Desentendimento interno ameaça estrutura do ANAMOLA na Zambézia

A estrutura do partido ANAMOLA na província da Zambézia enfrenta uma crise interna significativa, com membros e coordenadores distritais a expressarem publicamente a sua insatisfação com a atual liderança provincial interina, chefiada por Marta Pavor.

Contestação à Liderança Interina
O descontentamento veio à tona durante um encontro realizado na delegação provincial do partido, em Quelimane. Os contestatários alegam que Marta Pavor assumiu a direção da província sem que houvesse eleições internas, um procedimento que, segundo eles, viola claramente os estatutos do ANAMOLA. Diante desta situação, foram apresentadas reclamações formais tanto à direção provincial como à nacional do partido, buscando uma resolução para o que consideram uma irregularidade.

Irregularidades e Fragilização do Partido
Além da questão da liderança interina, os membros descontentes denunciam uma série de irregularidades nos processos eleitorais internos em vários distritos da Zambézia.
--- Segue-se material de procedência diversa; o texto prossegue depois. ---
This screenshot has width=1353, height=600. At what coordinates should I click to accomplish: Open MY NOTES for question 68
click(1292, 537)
Estas incluem a exclusão de associados e a formação de grupos paralelos, atitudes que, na sua perspetiva, enfraquecem a unidade e a coerência do partido. Acreditam que tais práticas minam a confiança interna e a capacidade de organização do ANAMOLA na província.
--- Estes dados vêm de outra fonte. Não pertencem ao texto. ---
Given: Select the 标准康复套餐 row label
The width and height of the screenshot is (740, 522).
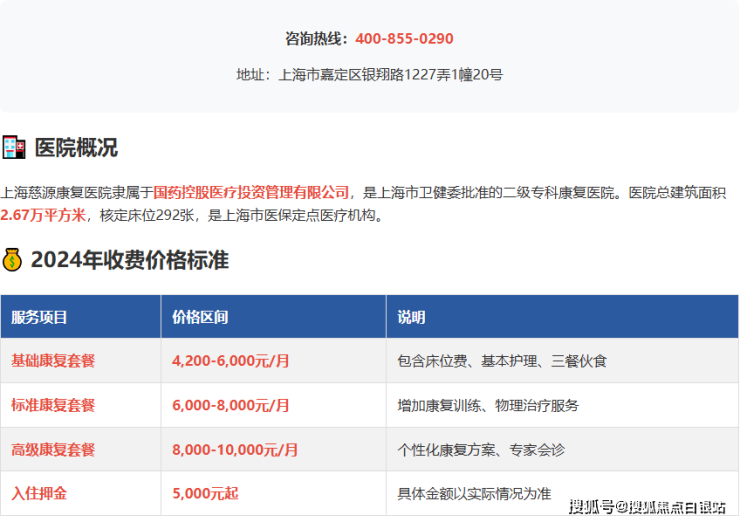Looking at the screenshot, I should point(53,406).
Apelo à Intervenção e Consequências
Face ao impasse, o grupo de membros apelou à intervenção direta do presidente do ANAMOLA para mediar o conflito e restabelecer a estabilidade necessária na província. Advertem que a persistência desta situação pode ter um impacto negativo no desempenho eleitoral e na capacidade organizativa da estrutura provincial. Até ao momento, a direção provincial do ANAMOLA não se pronunciou publicamente sobre as acusações, mas os membros reafirmam o seu compromisso em continuar a lutar por eleições internas transparentes como a única via para superar a atual crise.